Because we are persuaded that the error in the present case was harmless, we affirm the judgment of the circuit court. MCR 7.302(F)(1).
We have considered the defendant's other claims of error, but are not persuaded that relief should be granted.
CAVANAGH, C.J., and BRICKLEY, RILEY, GRIFFIN, and MALLETT, JJ., concurred.
BOYLE, J., concurred only in the result.
The majority affirms the decision of the Court of Appeals that rejected Billy D. Mosko's claim that the circuit judge erred in refusing to instruct the jury regarding fourth-degree criminal sexual conduct. 190 Mich. App. 204; 475 N.W.2d 866 (1991). I would deny leave to appeal.
The opinion of the Court of Appeals is reported, and thus is a "first-out" opinion binding on other panels of the Court of Appeals and the trial courts. The issue is thus settled unless this Court were to grant leave to appeal and reach a different decision, or the same decision on a different analysis.
In affirming the decision of the Court of Appeals, this Court adopts the analysis of the majority of the Court of Appeals panel.
Peremptory disposition, without plenary consideration, full briefing, oral argument and an opportunity for the profession to file briefs as amici curiae, should be reserved for cases in which the law is settled and factual assessment is not required.
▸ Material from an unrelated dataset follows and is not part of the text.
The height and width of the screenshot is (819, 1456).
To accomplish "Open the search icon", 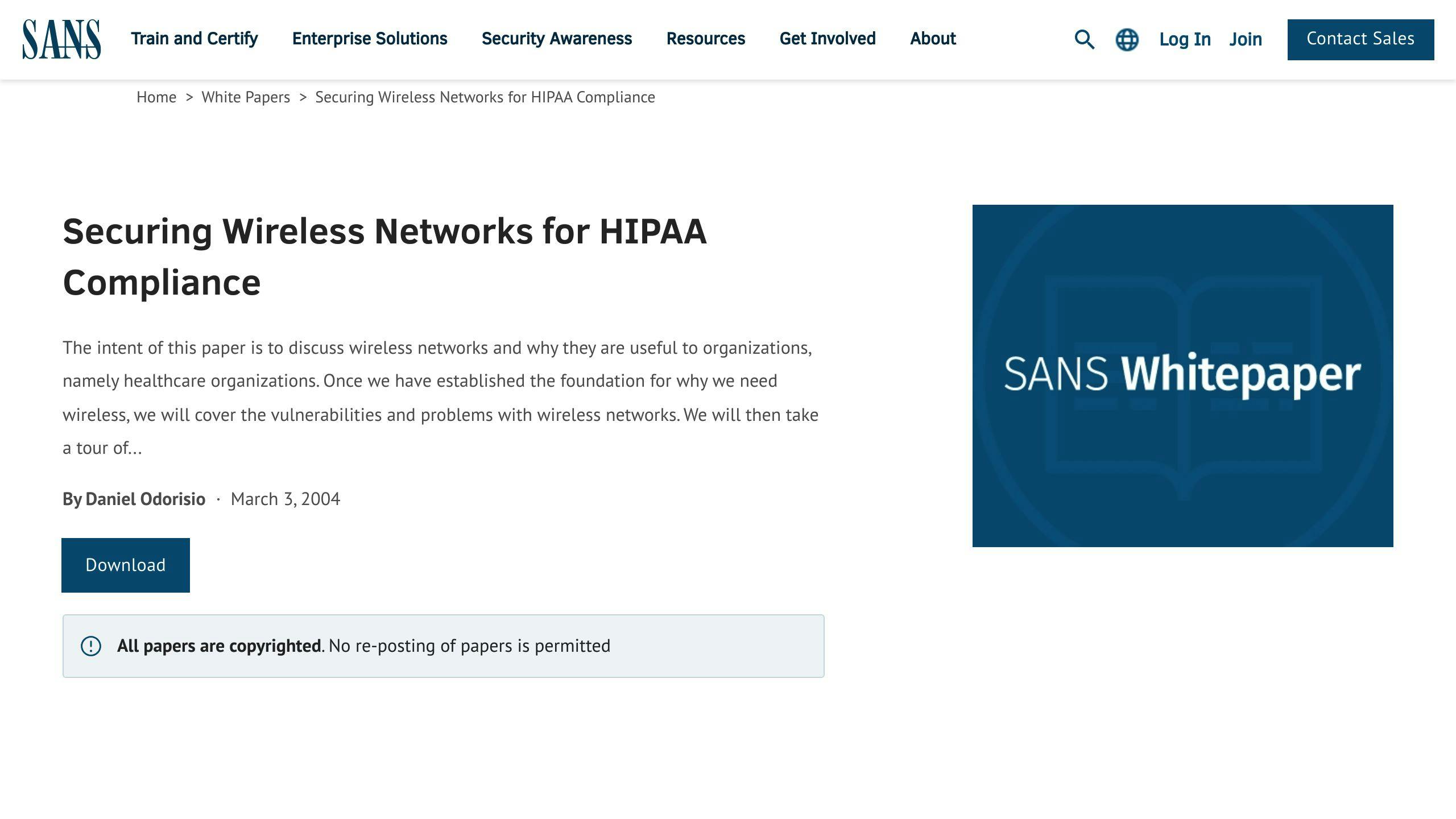I will point(1085,39).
In the instant case, as indicated in the majority opinion, legal assessment is required; the issue resolved by the Court of Appeals was left open by this Court in People v Beach, 429 Mich. 450; 418 N.W.2d 861 (1988). Peremptory disposition is not appropriate.
People v Wright, 439 Mich. 914, 914-915 (1992) (LEVIN, J., dissenting); Roek v Chippewa Valley Bd of Ed, 430 Mich. 314, 322; 422 N.W.2d 680 (1988) (LEVIN, J., separate opinion); Grames v Amerisure Ins Co, 434 Mich. 867, 868-875 (1990) (LEVIN, J., dissenting); People v Little, 434 Mich. 752, 769-770; 456 N.W.2d 237 (1990) (LEVIN, J., dissenting); People v Wrenn, 434 Mich. 885, 885-886 (1990) (LEVIN, J., dissenting); Harkins v Northwest Activity Ctr, Inc, 434 Mich. 896, 899 (1990) (LEVIN, J., dissenting); Dep't of Social Services v American Commercial Liability Ins Co, 435 Mich. 508, 515; 460 N.W.2d 194 (1990) (LEVIN, J., separate opinion); Yahr v Garcia, 436 Mich. 872 (1990) (LEVIN, J., dissenting); Universal Underwriters Ins Co v Vallejo, 436 Mich. 873, 873-874 (1990) (LEVIN, J., dissenting); People v Stephens, 437 Mich. 903, 903-910 (1991) (LEVIN, J., dissenting); People v Berkey, 437 Mich. 40, 54; 467 N.W.2d 6 (1991) (LEVIN, J., dissenting); Turner v Washtenaw Co Rd Comm, 437 Mich. 35, 38-39; 467 N.W.2d 4 (1991) (LEVIN, J., separate opinion); Lepior v Venice Twp, 437 Mich. 955, 956-966 (1991) (LEVIN, J., dissenting); Rochester Hills v Southeastern Oakland Co Resource Recovery Authority, 440 Mich. 852, 852-856 (1992) (LEVIN, J., dissenting).
See Schweiker v Hansen, 450 U.S. 785, 791; 101 S Ct 1468; 67 L Ed 2d 685 (1981) (Marshall, J., dissenting) ("A summary reversal is a rare disposition, usually reserved by this Court for situations in which the law is settled and stable, the facts are not in dispute, and the decision below is clearly in error"); Leis v Flynt, 439 U.S. 438, 457-458; 99 S Ct 698; 58 L Ed 2d 717 (1979) (Stevens, J., dissenting) ("Summary reversal `should be reserved for palpably clear cases of . . . error.' Eaton v Tulsa, 415 U.S. 697, 707 [ 94 S Ct 1228; 39 L Ed 2d 693 (1974)] [Rehnquist, J., dissenting]").